The song tells young brown-skinned girls to be proud of their skin and embrace it. Beyonce gives examples of black women who have made it in the entertainment industry such as Naomi Campbell, Kelly Rowland and Lupita Nyong’o. In her eyes, melanin serves as a source of pride to counter any criticism.





 

7. Jessi J – Queen


Queen is a single from Jessie J’s fourth studio album ROSE. It serves as a body-empowering anthem for women and a way to uplift them at the same time.

Jessie uses a number of women of different shapes, races, and sexualities to portray the message in the song. She had this to say about the track: It’s about the sex of being a female as well as that. Women in the industry are sexualized and are definitely treated in a certain way because of what they and their bodies look like. 

 

8. Colbie Caillat – Try


This is a piano ballad where Colbie Caillat relates the pressures society places on women to look perfect while posing a question to the listener asking them: “do you like you?”

It also advises women not to change themselves for anyone or go the extra mile to impress or fit in.

 

9. Melanie Martinez – Mrs.

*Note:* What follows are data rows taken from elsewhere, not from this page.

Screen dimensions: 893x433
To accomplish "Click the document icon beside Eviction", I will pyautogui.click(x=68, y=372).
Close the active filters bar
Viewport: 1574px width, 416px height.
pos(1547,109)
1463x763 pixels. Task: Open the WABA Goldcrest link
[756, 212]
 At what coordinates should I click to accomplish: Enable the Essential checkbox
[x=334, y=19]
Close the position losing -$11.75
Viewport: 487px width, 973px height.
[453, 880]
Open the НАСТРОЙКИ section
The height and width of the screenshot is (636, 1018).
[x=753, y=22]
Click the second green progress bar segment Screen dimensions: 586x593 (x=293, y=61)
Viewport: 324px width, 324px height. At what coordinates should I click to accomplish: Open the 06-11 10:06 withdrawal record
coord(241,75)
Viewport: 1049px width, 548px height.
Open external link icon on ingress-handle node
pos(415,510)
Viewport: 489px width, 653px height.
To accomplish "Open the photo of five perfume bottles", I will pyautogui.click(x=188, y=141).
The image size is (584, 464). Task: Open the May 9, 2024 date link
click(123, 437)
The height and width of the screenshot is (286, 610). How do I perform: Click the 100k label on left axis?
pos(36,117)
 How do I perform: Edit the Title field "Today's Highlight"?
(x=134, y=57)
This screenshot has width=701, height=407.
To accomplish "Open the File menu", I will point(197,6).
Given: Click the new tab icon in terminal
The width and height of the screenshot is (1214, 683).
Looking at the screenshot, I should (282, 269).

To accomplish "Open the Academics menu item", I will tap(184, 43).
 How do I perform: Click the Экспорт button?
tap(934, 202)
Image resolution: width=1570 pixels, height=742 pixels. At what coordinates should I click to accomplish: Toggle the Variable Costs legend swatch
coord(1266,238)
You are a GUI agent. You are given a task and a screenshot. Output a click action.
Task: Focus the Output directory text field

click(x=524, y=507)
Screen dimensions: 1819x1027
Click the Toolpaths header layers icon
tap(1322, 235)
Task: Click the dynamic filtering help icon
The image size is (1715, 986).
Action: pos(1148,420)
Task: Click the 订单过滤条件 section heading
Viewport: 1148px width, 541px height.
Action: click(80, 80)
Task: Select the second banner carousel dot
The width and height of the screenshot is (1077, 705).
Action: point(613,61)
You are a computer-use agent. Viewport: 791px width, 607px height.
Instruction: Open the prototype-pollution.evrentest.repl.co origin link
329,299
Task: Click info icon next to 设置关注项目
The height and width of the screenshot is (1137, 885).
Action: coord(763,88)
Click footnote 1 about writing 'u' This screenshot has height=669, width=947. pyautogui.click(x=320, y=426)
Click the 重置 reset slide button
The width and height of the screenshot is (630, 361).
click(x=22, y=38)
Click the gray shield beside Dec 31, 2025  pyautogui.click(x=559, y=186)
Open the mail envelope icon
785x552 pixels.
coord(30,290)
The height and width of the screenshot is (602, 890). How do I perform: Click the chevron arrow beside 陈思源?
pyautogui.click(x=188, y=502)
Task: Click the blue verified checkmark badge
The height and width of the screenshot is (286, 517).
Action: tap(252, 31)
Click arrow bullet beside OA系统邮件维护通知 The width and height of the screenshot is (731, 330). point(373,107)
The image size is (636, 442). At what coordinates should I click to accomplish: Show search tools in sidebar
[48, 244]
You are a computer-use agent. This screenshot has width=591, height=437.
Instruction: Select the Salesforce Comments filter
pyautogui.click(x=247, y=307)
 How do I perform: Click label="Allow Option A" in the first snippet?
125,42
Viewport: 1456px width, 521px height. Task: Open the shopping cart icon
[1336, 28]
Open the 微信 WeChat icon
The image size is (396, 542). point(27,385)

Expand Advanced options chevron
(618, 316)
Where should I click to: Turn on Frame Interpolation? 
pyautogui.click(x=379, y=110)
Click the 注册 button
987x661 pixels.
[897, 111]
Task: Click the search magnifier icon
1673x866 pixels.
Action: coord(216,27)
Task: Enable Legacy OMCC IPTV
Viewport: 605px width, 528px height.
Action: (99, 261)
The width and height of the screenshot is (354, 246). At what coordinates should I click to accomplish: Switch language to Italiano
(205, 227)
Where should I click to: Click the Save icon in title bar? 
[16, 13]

Potato Head


The track talks about plastic surgery stating that it’s probably not worth it to start cutting and pasting since one may end up regretting the choice if things don’t turn out as planned. In an interview with Vice, Melanie had this to say about the track: I had the idea for “Mrs. Potato Head” for a long time and the whole visual I had in my head was the fact that you can pull toy pieces off the face and that could represent plastic surgery. It was not me bashing women who get plastic surgery, but more of, “Why are you doing this when you’re beautiful without it?”





 

10. Selena Gomez & The Scene – Who Says


This is the lead single from the album When The Sun Goes Down (2011). Selena stated that it was intended to inspire people and fire back at the “haters” especially those involved in cyberbullying. She also had this to say when speaking to E!: “I feel that girls my age tend to question themselves a lot. They tend to dress and be what other people want them to be. I feel that everyone wants to follow the trends and what’s ‘cool’ and eventually, at the end of the day when you strip all of that down, are you really proud of yourself and comfortable in your skin?”

 

11. Demi Lovato – I Love Me


The track is from Demi Lovato’s seventh studio album Dancing With The Devil..The Art of Starting Over. It is an empowering self-love anthem. Speaking on The Ellen Show, Demi described the main message in the song as, “You are completely whole as you are, without anybody, without substances, without this food, without whatever. Like, you are good, girl!”

 

12. Lizzo – My Skin


The track is from Lizzo’s 2nd album Big GRRRL Small World. It is generally about skin appreciation and love. It is also a self-celebration and accepting yourself for who you are.